• _ENUNCIADO_
Com base no texto sobre o filme "Beleza Americana", explique por que os autores afirmam que cabe parabenizar as Escolas Judiciais. Responda em uma a três frases.

Dossier
“Beleza Americana ”,
de Sam Mendes

(EUA, 1999)

 

 

"Beleza Americana": comentários psicológicos

 

 

Jorge Trindade

Laetitia Moraes Trindade

 

 

Introdução


O presente artigo aborda algumas ideias apresentadas oralmente em dois seminários sobre o filme. O primeiro deles foi realizado na Escola Judicial da 12a Região TRT, Florianópolis, em 2011, e o segundo na Escola Judicial da 24a Região TRT, Campo Grande, em 2012.
Em ambos, a apresentação constitui apenas uma parte de um painel compartilhado e substancialmente enriquecido com os comentários dos colegas, Prof. Giovanni Alves e Prof. Elton Somensi de Oliveira, sem os quais referidos eventos não teriam alcançado êxito. Nessas oportunidades também recebemos valiosas contribuições dos Magistrados, cabendo parabenizar as Escolas Judiciais pelo elevado nível dos debatedores e pela iniciativa no aprimoramento cultural dos juízes. Agradeço-lhes, pois, a parceria naqueles eventos, bem como o convite do professor do Giovanni para escrever este texto e, assim, rememorar ambos os eventos.

 

Caracterização Psicológica das Personagens


Beleza Americana é um filme que, ao retratar os conflitos de um americano quarentão de classe média (Lester), satiriza a beleza superficial, expondo o individualismo e o materialismo das relações interpessoais, fazendo transparecer a crise da família e da própria sociedade americana.

O filme inicia com a seguinte sentença: “Meu nome é Lester. Essa é minha vizinhança. Essa é minha rua. Essa é minha vida. Eu tenho 42 anos e, em menos de um ano, estarei morto. É claro, eu ainda não sei disso. E, de certa forma, eu estou já morto.” Trata-se, sem dúvida, de uma metáfora que, em certo sentido, remete à expressão de Morin (2000) , segundo a qual “se vive de morte”, assim como também pode-se “morrer de vida”.

Lester, de uma forma ou de outra, desde o início está morto. Ele personifica uma vida afetivamente seca. Seu imaginário é pobre. Sua vida está marcada por um grande vazio existencial. Sua monotonia, seu riso passivo e quase bobo, sem expressão para nada-além, simboliza tudo aquilo que pode ser definido como simplesmente comum e mediano. Sua postura é infantilizada perante a esposa, Carolyn, assim como também se mostra inconsequente com relação ao emprego, pouco usufruindo dos vínculos, sempre escassos e superficiais, com sua filha Jane.

• _DADOS FORNECIDOS_
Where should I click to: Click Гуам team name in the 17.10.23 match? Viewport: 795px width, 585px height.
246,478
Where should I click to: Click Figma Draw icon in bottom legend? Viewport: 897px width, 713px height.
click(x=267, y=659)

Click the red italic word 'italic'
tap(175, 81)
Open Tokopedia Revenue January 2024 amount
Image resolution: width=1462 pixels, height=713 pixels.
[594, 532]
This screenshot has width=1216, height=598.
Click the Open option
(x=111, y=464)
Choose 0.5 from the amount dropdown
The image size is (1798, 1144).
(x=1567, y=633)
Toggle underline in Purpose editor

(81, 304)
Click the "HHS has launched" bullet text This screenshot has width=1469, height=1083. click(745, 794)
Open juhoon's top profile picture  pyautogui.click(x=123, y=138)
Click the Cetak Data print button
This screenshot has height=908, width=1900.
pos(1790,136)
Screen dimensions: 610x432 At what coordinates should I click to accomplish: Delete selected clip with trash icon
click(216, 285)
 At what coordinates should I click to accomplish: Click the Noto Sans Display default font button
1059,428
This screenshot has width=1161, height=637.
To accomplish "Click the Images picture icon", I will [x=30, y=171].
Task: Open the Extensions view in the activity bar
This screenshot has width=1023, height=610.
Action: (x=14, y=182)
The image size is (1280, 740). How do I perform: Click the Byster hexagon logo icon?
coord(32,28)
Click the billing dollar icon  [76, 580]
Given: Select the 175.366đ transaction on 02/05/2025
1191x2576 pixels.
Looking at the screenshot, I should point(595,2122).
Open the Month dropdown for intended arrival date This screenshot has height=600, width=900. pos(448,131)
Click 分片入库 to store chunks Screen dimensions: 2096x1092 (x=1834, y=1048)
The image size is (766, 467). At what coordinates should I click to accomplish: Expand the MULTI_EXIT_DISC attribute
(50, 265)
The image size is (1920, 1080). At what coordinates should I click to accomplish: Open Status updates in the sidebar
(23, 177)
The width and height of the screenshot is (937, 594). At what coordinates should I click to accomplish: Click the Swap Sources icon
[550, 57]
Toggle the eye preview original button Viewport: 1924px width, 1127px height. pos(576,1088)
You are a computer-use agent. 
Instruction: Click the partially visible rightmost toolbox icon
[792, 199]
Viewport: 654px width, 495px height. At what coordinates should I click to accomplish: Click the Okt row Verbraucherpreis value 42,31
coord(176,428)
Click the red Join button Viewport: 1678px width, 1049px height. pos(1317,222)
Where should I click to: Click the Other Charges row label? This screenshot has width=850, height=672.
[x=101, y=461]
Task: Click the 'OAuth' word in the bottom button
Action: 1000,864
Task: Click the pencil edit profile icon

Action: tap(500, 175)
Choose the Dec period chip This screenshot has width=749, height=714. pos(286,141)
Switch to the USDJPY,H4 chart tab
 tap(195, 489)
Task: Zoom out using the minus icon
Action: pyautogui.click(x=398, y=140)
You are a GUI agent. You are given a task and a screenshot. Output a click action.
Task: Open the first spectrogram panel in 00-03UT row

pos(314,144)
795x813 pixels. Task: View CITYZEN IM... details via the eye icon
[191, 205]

• _RESPOSTA ESCRITA_
Os autores parabenizam as Escolas Judiciais pelo elevado nível dos debatedores nos seminários. Também as parabenizam pela iniciativa de promover o aprimoramento cultural dos juízes.